Igor Lytvynchuk, 38 ans, de Covington, Washington, doit comparaître mercredi devant un tribunal à Honolulu pour répondre d'accusations de harcèlement et de tentative de harcèlement d'un animal protégé. Les accusations découlent d'un incident survenu plus tôt ce mois-ci, lorsqu'un témoin a enregistré ce que les procureurs disent être une vidéo de Lytvynchuk lançant une pierre sur un phoque moine d'Hawaï sur une plage de Maui. Le phoque, identifié par les scientifiques comme étant le mâle adulte R404 – bien que le maire de Maui, Richard Bissen, l'appelle affectueusement « Lani » – a évité de justesse un coup à la tête, selon une plainte pénale.

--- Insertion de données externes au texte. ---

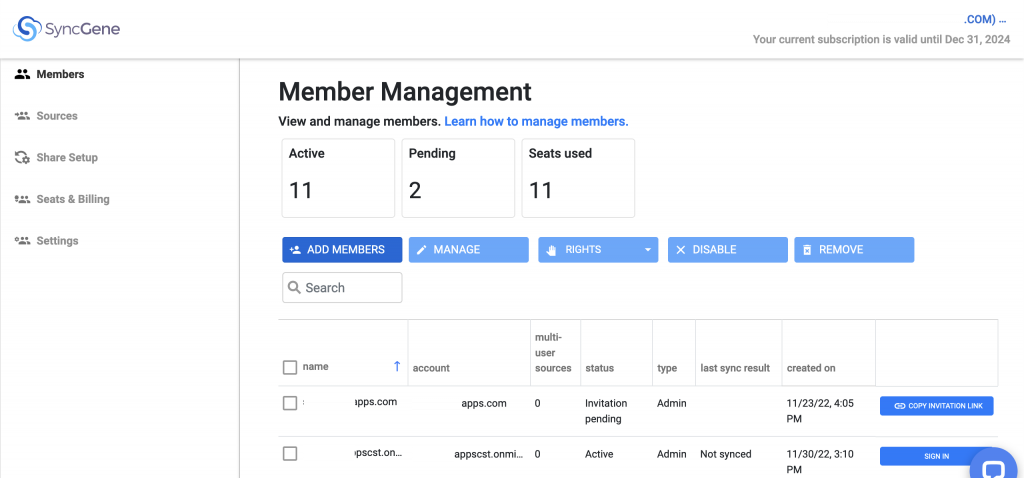The height and width of the screenshot is (478, 1024).
Task: Click the Share Setup sync icon
Action: [22, 158]
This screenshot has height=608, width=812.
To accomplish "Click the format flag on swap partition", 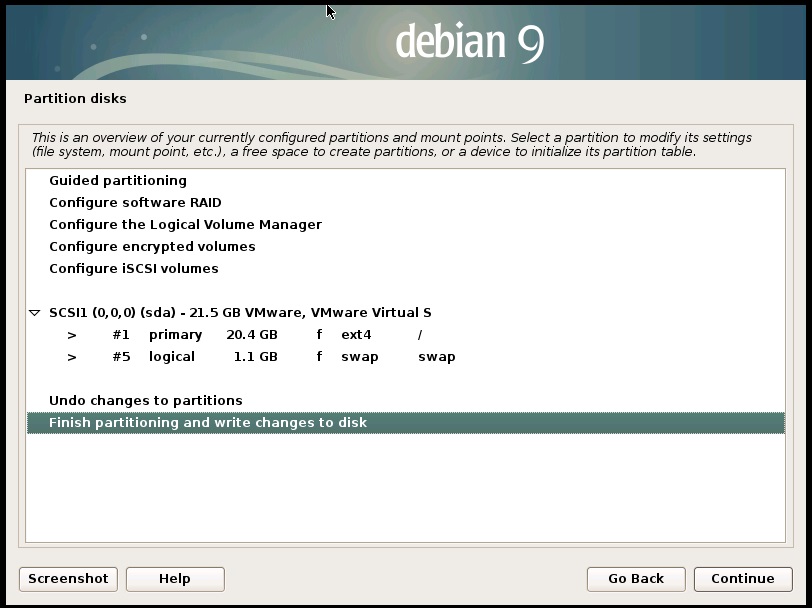I will tap(319, 357).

La vidéo a suscité une indignation généralisée à Hawaï, le maire Bissen qualifiant le comportement d'« inacceptable » et notant que Lani n'est « pas seulement un phoque pour nous, mais une partie de notre 'ohana océanique à Lahaina ». Les procureurs affirment qu'un enquêteur du Département des terres et des ressources naturelles de l'État a enquêté sur l'incident à Lahaina – une zone largement détruite par un incendie de forêt meurtrier en 2023 – et que, confronté, Lytvynchuk aurait dit « qu'il s'en fichait et qu'il était assez 'riche' pour payer toutes les amendes ».

Mais l'avocat de Lytvynchuk, Myles Breiner, propose un récit différent : son client, un pêcheur qui connaissait les tortues marines mais pas les phoques moines d'Hawaï, pensait que le phoque était un lion de mer agressif et essayait simplement de protéger les tortues. « Donc sa réponse n'était pas de blesser ce phoque moine, mais de l'éloigner des tortues », a déclaré Breiner à l'Associated Press.

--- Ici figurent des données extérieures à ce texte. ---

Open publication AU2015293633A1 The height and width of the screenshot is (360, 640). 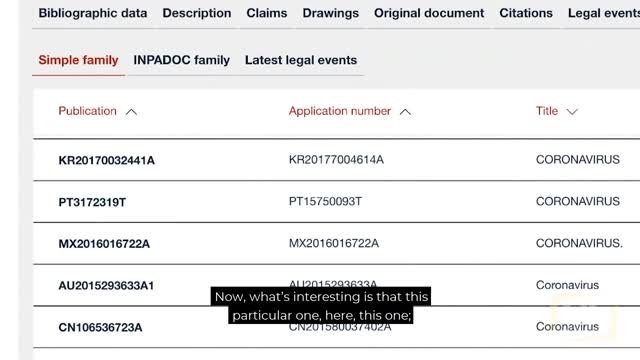click(x=106, y=285)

Depuis que la vidéo a été diffusée, Lytvynchuk aurait reçu des menaces de mort, été victime de doxing, et même reçu un colis contenant ce qui semblait être des excréments livré à son domicile. Il a également été « brutalement agressé » par un homme inconnu, bien qu'il ait refusé de déposer une plainte. Breiner soutient que son client est traité injustement parce qu'il est un étranger blanc, affirmant que « la grande majorité des attaques contre les phoques moines et les tortues sont commises par des locaux ».

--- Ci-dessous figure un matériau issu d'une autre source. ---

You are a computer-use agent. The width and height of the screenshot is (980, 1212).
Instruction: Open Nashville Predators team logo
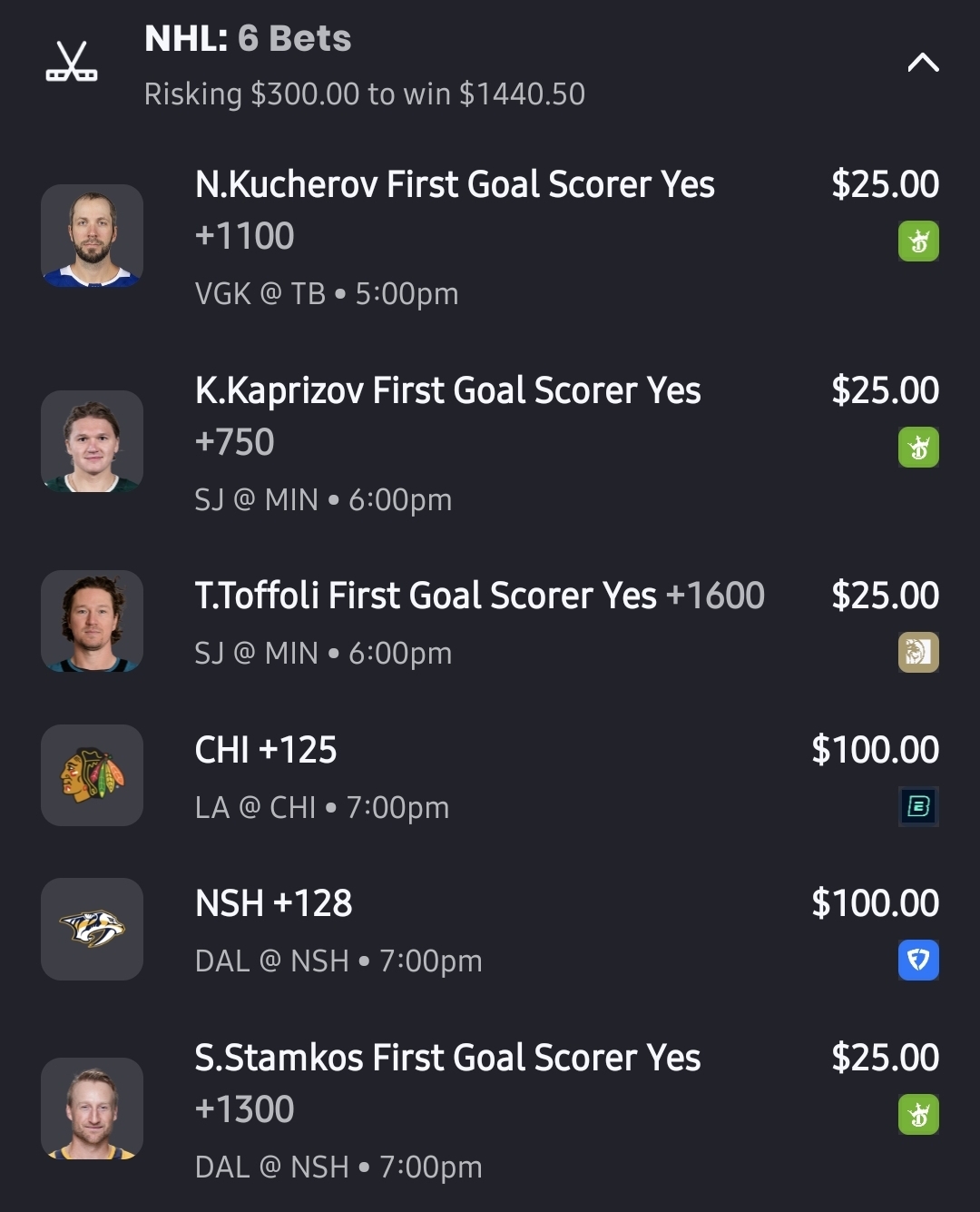click(92, 929)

Les phoques moines d'Hawaï, connus en hawaïen ancien sous le nom de « ʻīlio holo i ka uaua » (« chien qui court dans les eaux agitées »), sont endémiques des îles hawaïennes et parmi les mammifères marins les plus gravement menacés au monde. Chassés jusqu'au bord de l'extinction au 19e siècle, ils sont maintenant confrontés à la perte d'habitat, à la pollution, au changement climatique, à l'emmêlement dans les engins de pêche et aux maladies provenant du ruissellement. Le sénateur américain Brian Schatz d'Hawaï a suggéré que l'incident montre que la NOAA doit faire davantage pour éduquer le public sur la protection des phoques.

Lytvynchuk est accusé de violations de la Loi sur les espèces en danger et de la Loi sur la protection des mammifères marins. S'il est reconnu coupable, il encourt jusqu'à un an de prison par chef d'accusation, plus des amendes allant jusqu'à 50 000 $ en vertu de la Loi sur les espèces en danger et jusqu'à 20 000 $ en vertu de la Loi sur la protection des mammifères marins – ce qui, compte tenu de sa remarque présumée sur sa richesse, pourrait n'être qu'une goutte d'eau dans l'océan.